## [AIM]
Show each line below that contains the word "dimensions".

▼

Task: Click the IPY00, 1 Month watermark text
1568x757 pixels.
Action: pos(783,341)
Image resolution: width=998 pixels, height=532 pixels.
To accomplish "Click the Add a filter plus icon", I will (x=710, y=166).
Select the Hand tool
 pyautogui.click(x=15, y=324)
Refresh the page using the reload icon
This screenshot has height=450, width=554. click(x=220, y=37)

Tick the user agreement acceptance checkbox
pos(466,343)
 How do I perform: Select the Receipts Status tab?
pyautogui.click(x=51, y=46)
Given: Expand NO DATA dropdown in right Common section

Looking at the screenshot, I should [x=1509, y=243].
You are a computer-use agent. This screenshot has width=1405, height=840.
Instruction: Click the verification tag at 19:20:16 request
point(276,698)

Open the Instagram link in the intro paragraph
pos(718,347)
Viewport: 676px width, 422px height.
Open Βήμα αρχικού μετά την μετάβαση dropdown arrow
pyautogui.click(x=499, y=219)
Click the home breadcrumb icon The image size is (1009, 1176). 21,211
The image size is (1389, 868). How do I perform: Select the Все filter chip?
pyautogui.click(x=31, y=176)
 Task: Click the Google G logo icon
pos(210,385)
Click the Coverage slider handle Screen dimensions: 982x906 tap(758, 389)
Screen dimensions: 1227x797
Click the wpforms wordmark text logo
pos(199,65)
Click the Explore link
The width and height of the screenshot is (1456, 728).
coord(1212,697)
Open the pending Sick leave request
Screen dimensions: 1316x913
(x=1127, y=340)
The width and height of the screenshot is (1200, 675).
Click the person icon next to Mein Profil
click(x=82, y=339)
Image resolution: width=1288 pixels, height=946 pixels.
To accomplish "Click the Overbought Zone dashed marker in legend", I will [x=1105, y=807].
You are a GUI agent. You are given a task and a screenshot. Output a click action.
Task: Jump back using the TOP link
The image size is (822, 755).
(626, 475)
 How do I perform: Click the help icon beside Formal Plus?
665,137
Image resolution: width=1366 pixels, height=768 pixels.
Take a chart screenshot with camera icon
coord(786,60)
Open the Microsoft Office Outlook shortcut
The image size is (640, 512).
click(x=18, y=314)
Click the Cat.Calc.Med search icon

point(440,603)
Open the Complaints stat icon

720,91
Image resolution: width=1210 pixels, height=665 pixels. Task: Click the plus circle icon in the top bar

▲

## [RESULT FOR THIS TASK]
Click the Coverage slider handle Screen dimensions: 982x906 tap(758, 389)
Screen dimensions: 1227x797
Screen dimensions: 1316x913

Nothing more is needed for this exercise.